Una sucursal puede permanecer exactamente en el mismo lugar durante años. Su territorio, no.

Una nueva estación de transporte, la apertura de un competidor, un desarrollo habitacional, oficinas que llegan o se van, cambios en vialidades o la aparición de nuevos generadores de tráfico pueden modificar gradualmente el mercado que existe alrededor de un punto de venta.

Por eso, entender el área de influencia de una sucursal no debería ser un ejercicio que se realiza una sola vez.

El territorio cambia y, con él, también cambian sus oportunidades comerciales.

 

Una buena ubicación también puede cambiar.

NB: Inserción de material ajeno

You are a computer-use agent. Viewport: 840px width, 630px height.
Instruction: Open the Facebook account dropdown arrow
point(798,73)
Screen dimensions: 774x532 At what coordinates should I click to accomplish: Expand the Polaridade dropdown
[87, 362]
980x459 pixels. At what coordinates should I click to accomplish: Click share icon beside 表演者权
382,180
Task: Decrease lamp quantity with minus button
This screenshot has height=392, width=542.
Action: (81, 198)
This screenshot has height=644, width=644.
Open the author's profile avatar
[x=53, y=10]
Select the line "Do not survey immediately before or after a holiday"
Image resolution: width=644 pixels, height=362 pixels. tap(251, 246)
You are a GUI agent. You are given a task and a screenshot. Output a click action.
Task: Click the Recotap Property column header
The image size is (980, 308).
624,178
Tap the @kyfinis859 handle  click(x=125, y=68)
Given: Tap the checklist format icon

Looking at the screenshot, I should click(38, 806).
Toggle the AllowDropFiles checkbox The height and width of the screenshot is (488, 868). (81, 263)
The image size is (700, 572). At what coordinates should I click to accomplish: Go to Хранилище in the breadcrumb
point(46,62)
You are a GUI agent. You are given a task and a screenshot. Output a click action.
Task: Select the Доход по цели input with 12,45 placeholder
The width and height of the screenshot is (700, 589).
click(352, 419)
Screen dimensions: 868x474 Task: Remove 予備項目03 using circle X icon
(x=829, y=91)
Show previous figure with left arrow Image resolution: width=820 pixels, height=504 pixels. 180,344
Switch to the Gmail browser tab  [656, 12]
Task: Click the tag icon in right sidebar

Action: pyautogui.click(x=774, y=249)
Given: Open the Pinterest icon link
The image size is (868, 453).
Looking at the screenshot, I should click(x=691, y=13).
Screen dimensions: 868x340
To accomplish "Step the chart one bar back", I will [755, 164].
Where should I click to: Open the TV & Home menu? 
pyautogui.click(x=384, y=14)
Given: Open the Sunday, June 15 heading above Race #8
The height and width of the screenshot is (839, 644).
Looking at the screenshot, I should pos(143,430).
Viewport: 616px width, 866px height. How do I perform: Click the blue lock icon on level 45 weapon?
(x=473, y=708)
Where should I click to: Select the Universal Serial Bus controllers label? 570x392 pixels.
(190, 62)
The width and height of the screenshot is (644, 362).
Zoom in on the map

Cuando una empresa elige dónde abrir una sucursal, analiza las condiciones existentes en ese momento: población, accesibilidad, competencia, flujos, actividad comercial y otras características del entorno.

Pero esas condiciones evolucionan.

Una obra puede modificar temporalmente el acceso. Una nueva vialidad puede alterar los recorridos habituales. Un competidor puede cambiar la dinámica comercial de una zona. Un nuevo desarrollo puede incorporar cientos de clientes potenciales al mercado.

La ubicación física sigue siendo la misma, pero su contexto comercial puede ser diferente.

 

No todos los cambios representan un problema

Monitorear el territorio no sirve únicamente para detectar amenazas.

También permite descubrir oportunidades que antes no existían.

La llegada de oficinas puede crear nuevos flujos durante determinados horarios. Un conjunto residencial puede incorporar nuevos hogares al área de influencia. Una escuela, gimnasio o centro comercial puede convertirse en un nuevo generador de tráfico.

Estos cambios pueden abrir posibilidades para desarrollar alianzas, activaciones, acciones de marketing de proximidad o nuevas formas de presencia local.

La pregunta entonces no es únicamente:

¿Qué cambió alrededor de la sucursal?

Sino también:

¿Qué podemos hacer comercialmente con ese cambio?

 

De reaccionar a entender

Cuando una sucursal comienza a perder tráfico, es natural mirar primero hacia dentro: servicio, producto, precios, personal o ejecución.

Pero no todas las variaciones en desempeño se originan dentro del establecimiento.

Parte de la explicación puede encontrarse afuera.

Por eso conviene observar periódicamente variables como la competencia, accesibilidad, generadores de tráfico, cambios urbanos, nuevos desarrollos y transformaciones en los públicos presentes dentro del área de influencia.

No se trata de reaccionar ante cada modificación del entorno, sino de distinguir cuáles tienen capacidad real para alterar el mercado de la sucursal.

 

El territorio también necesita seguimiento

Las empresas monitorean ventas, costos, inventarios, satisfacción y muchos otros indicadores de sus puntos de venta.

El entorno comercial merece también formar parte de esa lectura.

Porque conocer el área de influencia permite entender el mercado de una sucursal en un momento determinado. Monitorearla permite entender cómo ese mercado está evolucionando.

Y cuando el territorio cambia, la comercialización de la sucursal puede necesitar cambiar con él.